Silinskas & Kikas (2019) present a study that examines the longitudinal associations between children’s perceptions of parental involvement in Mathematics homework (control and support) and their performance and motivation (task-persistent homework behavior and self-concept). A number of 512 students reported their perceptions concerning parental involvement in sixth-grade Mathematics homework. In grades 3 and 6, children completed Math tests, evaluated their own Maths self-concept, and their mothers (420 mothers) evaluated task persistence during homework. Firstly, the results showed that low self-concept in Maths predicted the increased parental control, which in turn related to low Maths performance, task persistence, and Maths self-concept. Secondly, the perceived parental support was related to the increased task persistence during homework. However, parental control was especially detrimental to boys’ task persistence and math self-concept. As we can see, this study can be compared with the investigation by Weerasinghe (2020), where he has demonstrated that parental involvement in children's achievement is associated with a variety of positive and negative academic and motivational outcomes.

So, from our bibliography review we may say that, in order to design a homework system in our schools, we have to define: how many, when, and how. These three premises imply a good coordination job between teachers and a good relationship between teachers and parents. Besides, if we want to work encouraging an inclusive school in relation with an effective homework program, on the one hand, we should give adequate educational and individualized support to our students, and on the other hand, we should provide social aids to poorer and immigrant families, helping their sons and daughters in order to complete homework, since they are not able to do this either because of their educational background or their socioeconomic status.

3. Method

In our investigation, we are going to analyze data in other to obtain some conclusions related to the factors defined in the theoretical framework, such as Family Involvement, Personal Feelings, Staff Decisions and Assumptions; and the variables defined as the frequency of homework, activities per week and needed to do homework. With a sample of 93 in-service teachers of primary education of Región of Murcia (Spain) that answered a validated questionnaire during the academic year 2016-2017, with 35 questions focused on the family support, the feelings of the teachers towards homework, the staff decisions about homework in the schools where they are working and the teacher assumptions about homework; making, moreover, a correlation between them and the frequency of homework, the activities per week and the time that students need in order to perform homework.

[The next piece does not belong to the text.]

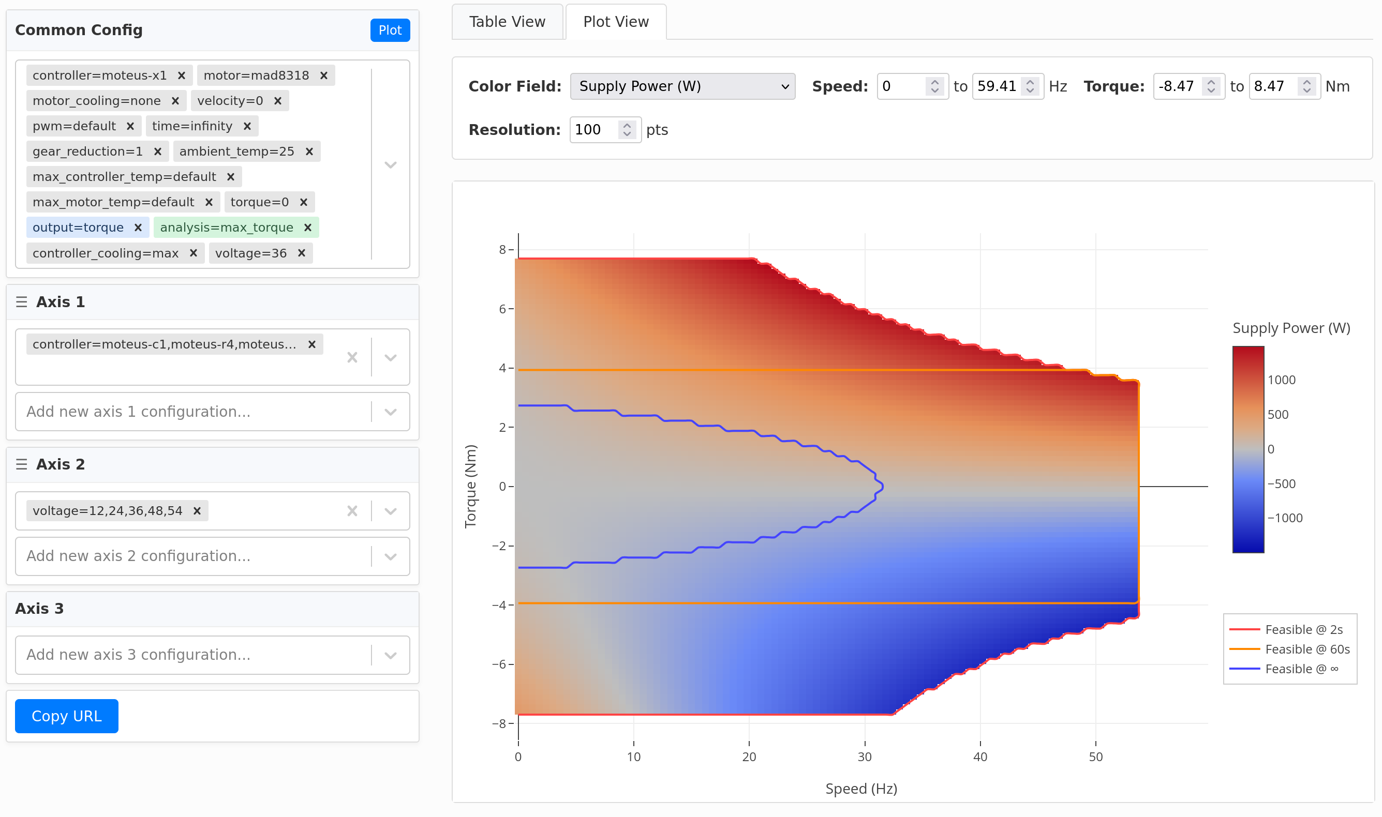Toggle Feasible @ ∞ legend trace

coord(1301,669)
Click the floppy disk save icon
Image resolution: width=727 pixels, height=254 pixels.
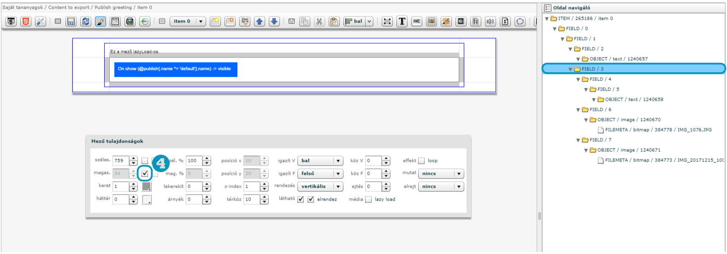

The 93 school teachers work in public schools and schools subsidized with Spanish public funds; these schools are situated in different towns and cities of the Región of Murcia, this region is located in the southeast of Spain, bordering with three other Spanish regions: Comunidad Valenciana, Castilla la Mancha, and Comunidad Andaluza; and with the Mediterranean Sea. These schools provide education to infant and primary students; Primary Education is organized in six levels and, depending on the number of students, each level can have from one to four lines per school, that is, we can find schools with one class of the first course and schools with two, three of four, for example. The teachers that work in these schools are two kinds, mainly: primary teachers that teach a group of subjects: Maths, Language and Literature, Social Science and Nature Science; and teachers who specialized in other subjects that teach English, French, Physical Education, and Music. Teachers work in a group, in coordination with their colleagues of the same level, and these groups have got a coordinator that works in a group, too, with the rest of the coordinators of the school as a whole, in order to teach the different contents of their subjects in a coordinated way, so the decisions of the group of teachers that work in the same school define the homework planning. This model of coordination is established by the Spanish educational laws and governments.

The questionnaire validation

In order to validate the content of the questionnaire, a group of 15 experts was established. The group was formed by in-service teachers (7), school headmasters (2), headteachers (2), coordinators (2), and training advisors (2) which presented an average time of experience above nine years.

The experts were asked to complete a brief survey with the purpose of evaluating the understanding and adequacy of each item in the initial questionnaire. The ratings provided by the experts were analyzed to determine the degree of importance and understanding of items using the average of scores. Kendall’s W concordance test, using an estimation of the p-value based on a permutation method (Marozzi, 2014), allowed us to study the degree of agreement between experts’ ratings.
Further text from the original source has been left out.